The first thing we want to do is combine like terms, but there aren't any... yet . We need to expand (x-6)^2, which we do by rewriting it as (x-6)*(x-6) and multiply through to create x^2-12x+36.
We plug that into where (x-6)^2 used to be, and we see this: y=-(x^2-12x+36)-4x^2-2x-2. Distribute the - into the (x^2-12x+36), changing it to -x^2+12x-36-4x^2-2x-2.
NOW we can combine like terms.
-x^2-4x^2 becomes -5x^2
12x-2x becomes 10x
-36-2 becomes -38.
Put it all together and we have -5x^2+10x-38. This is not factorable, so we will solve by completing the square. To do that, the coefficient of x^2 must be 1, so we factor out -5. The equation now becomes -5(x^2-2x+38/5). To complete the square, we have to find the value that will make x^2-2x factorable. We do that by taking the middle term, -2x, dividing it by two (-2/2 = -1), and squaring the answer you got (-1^2=1).
We then rewrite the equation as y=-5(x^2-2x+1+38/5).
But wait!
We can't just stick a random number in the equation! What we do to one side we must do to the other. Now, I don't know about you, but I don't really want to change y. I like having it isolated, but we still have to deal with adding a 1 to only one side of the equation.

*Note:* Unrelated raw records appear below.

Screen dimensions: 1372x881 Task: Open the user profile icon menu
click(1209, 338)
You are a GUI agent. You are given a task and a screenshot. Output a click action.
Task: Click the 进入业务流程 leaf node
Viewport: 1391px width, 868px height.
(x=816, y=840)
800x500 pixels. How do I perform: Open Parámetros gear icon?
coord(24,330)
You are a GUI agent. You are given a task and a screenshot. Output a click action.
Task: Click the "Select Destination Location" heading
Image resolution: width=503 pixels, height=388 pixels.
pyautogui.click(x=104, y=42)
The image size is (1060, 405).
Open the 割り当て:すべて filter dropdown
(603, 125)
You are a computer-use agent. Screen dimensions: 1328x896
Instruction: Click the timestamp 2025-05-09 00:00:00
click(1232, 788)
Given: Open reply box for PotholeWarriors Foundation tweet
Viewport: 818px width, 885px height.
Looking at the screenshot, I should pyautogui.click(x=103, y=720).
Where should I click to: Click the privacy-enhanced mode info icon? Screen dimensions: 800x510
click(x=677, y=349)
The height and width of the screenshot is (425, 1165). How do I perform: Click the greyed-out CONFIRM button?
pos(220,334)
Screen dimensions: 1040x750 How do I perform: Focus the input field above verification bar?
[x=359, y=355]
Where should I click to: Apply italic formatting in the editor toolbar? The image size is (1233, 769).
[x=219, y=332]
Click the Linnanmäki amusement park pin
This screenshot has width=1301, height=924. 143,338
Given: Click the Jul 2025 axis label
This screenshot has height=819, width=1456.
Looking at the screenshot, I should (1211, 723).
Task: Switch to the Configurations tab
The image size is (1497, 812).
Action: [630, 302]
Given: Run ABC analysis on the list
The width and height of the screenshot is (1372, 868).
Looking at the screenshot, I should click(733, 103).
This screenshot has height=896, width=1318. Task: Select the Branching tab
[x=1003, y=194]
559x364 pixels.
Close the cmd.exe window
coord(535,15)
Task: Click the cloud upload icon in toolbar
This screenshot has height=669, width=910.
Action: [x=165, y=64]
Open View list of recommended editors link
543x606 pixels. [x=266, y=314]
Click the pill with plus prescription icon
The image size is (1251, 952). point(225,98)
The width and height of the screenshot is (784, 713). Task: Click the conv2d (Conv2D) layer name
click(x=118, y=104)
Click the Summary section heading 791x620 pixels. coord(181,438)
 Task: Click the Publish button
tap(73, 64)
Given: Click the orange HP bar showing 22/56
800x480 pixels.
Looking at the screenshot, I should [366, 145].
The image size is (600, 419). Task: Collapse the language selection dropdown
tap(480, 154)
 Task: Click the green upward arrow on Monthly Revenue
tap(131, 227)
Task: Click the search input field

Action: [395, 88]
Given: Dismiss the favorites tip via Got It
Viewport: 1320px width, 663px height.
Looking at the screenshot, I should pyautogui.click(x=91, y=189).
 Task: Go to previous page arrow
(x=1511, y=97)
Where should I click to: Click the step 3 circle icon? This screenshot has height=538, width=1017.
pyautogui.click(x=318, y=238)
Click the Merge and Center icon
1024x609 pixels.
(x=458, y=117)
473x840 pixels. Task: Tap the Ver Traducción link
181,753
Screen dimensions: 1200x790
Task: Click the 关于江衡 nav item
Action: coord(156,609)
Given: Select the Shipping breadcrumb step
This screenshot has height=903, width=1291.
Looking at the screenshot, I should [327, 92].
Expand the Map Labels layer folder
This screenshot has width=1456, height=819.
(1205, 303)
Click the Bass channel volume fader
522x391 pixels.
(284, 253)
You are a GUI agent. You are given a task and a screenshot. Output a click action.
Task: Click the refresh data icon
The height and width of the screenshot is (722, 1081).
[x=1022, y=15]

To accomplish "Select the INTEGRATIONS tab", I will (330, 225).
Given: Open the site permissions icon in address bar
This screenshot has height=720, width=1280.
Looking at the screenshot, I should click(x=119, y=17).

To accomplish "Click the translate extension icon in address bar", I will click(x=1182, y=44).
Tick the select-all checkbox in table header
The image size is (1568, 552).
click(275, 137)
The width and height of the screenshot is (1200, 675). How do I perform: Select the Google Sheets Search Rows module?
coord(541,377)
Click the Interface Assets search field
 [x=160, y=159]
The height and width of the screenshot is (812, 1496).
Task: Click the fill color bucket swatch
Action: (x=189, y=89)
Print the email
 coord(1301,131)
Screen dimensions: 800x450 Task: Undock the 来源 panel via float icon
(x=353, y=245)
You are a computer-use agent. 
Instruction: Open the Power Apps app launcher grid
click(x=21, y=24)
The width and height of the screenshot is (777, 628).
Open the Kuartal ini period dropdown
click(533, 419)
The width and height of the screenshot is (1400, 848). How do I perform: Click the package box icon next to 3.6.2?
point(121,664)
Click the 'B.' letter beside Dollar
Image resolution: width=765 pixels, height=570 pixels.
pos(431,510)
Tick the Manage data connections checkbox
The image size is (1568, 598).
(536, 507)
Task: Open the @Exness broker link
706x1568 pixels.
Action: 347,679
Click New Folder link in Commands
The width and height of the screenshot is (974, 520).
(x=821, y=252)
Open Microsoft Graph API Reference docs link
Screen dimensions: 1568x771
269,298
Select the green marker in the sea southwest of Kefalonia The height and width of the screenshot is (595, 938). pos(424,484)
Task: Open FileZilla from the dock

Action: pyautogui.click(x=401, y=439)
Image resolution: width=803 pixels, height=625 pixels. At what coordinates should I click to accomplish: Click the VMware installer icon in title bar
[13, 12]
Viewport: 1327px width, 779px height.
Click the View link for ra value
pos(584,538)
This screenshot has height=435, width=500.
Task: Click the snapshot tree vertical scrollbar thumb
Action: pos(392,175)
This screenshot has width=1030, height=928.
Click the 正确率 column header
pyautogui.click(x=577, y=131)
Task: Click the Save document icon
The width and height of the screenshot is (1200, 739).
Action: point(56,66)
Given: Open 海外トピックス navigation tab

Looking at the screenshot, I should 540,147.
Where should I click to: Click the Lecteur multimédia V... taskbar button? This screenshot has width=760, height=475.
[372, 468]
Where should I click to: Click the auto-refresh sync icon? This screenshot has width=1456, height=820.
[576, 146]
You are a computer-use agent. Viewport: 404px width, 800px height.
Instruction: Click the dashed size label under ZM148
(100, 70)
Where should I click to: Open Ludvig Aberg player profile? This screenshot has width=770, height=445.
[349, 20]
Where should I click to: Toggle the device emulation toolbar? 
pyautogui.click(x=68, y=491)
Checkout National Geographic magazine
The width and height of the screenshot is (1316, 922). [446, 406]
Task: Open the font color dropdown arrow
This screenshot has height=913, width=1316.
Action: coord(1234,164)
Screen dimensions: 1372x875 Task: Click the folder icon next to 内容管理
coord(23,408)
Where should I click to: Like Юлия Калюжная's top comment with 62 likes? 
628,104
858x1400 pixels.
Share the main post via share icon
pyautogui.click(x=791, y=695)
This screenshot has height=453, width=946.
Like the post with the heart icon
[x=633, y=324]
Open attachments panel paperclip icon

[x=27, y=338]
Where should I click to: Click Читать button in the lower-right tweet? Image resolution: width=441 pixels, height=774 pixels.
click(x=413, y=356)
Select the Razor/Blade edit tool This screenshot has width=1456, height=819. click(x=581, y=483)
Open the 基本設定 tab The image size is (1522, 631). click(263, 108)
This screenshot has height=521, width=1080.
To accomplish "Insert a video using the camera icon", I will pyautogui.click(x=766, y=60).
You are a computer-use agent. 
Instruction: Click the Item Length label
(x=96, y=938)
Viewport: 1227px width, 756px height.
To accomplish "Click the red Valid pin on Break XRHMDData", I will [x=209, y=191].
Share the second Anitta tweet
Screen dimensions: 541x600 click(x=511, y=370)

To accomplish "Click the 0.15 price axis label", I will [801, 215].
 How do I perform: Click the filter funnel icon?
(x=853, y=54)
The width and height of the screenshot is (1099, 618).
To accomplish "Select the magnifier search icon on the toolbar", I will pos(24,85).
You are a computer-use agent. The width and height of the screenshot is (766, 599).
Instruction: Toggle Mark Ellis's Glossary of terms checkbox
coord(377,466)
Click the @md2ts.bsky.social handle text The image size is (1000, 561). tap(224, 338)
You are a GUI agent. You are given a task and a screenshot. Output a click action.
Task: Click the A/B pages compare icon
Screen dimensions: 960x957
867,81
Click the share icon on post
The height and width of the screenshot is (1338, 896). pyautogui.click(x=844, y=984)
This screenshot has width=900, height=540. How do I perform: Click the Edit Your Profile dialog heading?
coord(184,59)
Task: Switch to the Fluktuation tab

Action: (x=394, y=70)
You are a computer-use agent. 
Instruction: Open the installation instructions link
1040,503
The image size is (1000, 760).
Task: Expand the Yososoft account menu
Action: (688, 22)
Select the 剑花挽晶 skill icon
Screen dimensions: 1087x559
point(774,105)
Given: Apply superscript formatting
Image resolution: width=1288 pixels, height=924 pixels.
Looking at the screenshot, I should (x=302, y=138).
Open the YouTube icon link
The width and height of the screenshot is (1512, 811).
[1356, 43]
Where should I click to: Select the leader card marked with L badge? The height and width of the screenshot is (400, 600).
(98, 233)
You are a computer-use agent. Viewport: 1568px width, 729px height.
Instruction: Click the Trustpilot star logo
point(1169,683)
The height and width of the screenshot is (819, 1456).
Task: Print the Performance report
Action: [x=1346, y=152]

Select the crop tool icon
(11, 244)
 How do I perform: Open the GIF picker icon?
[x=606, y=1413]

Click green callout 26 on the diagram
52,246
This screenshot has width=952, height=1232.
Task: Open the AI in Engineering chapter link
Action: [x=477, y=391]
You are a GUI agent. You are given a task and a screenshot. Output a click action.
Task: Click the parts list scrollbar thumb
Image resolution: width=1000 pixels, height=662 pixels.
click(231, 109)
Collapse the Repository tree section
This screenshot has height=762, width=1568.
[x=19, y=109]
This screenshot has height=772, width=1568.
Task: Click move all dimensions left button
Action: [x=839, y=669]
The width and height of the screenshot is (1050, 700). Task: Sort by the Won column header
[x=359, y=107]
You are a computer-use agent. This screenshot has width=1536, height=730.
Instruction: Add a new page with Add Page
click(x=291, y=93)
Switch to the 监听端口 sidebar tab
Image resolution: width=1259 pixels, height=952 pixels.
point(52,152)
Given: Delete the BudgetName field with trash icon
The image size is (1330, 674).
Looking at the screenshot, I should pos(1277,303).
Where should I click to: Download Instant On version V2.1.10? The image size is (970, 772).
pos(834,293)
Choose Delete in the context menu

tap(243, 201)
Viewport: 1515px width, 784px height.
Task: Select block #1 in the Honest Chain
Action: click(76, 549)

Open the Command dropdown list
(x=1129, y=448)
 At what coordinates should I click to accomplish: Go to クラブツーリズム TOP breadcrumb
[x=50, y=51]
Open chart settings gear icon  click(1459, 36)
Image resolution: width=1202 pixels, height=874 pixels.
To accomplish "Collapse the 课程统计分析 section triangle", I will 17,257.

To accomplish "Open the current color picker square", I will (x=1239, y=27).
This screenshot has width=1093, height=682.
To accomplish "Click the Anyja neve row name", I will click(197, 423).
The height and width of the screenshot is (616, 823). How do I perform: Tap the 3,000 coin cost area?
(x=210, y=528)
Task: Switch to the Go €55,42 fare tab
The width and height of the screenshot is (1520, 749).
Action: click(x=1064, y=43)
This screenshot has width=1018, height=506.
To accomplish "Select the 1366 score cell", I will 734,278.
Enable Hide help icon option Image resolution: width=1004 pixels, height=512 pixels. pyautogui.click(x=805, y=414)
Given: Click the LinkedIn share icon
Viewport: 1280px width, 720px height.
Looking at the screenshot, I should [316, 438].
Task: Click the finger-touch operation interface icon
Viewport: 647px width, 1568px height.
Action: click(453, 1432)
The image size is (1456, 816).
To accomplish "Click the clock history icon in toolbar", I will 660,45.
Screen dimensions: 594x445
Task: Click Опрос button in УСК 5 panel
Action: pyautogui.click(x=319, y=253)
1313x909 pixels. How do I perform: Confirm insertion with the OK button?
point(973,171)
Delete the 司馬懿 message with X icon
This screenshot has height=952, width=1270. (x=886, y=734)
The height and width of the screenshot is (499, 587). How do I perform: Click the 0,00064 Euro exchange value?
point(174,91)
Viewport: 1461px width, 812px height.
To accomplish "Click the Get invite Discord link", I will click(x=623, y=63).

But you know, we could just subtract an -1 , which would cancel out the 1 so it wouldn't effect the equation. Let's do that!
Now the equation reads: y=-5(x^2-2xcolor(red)(+1-1)+38/5). We can simplify x^2-2x+1 to (x-1)^2 and simplify -1+35/5 to just 33/5. We can simplify the equation to -5((x-1)^2+33/5). The last step is to multiply the -5 * 33/5, and because the 5s divide out (like so: -cancel(5)*(33/cancel(5))), all that is left is -33.
Putting it all together, we have y=-5(x-1)^2-33.
This is actually in vertex form. All we have to do to find the vertex is take the y=-5(xcolor(red)(-1))^2color(blue)(-33) and put it into coordinate-pair form: (color(red)(1),color(blue)(-33)).
NOTE the color(red)(x) value changed signs once I took it out of the equation. Remember this as it happens every time.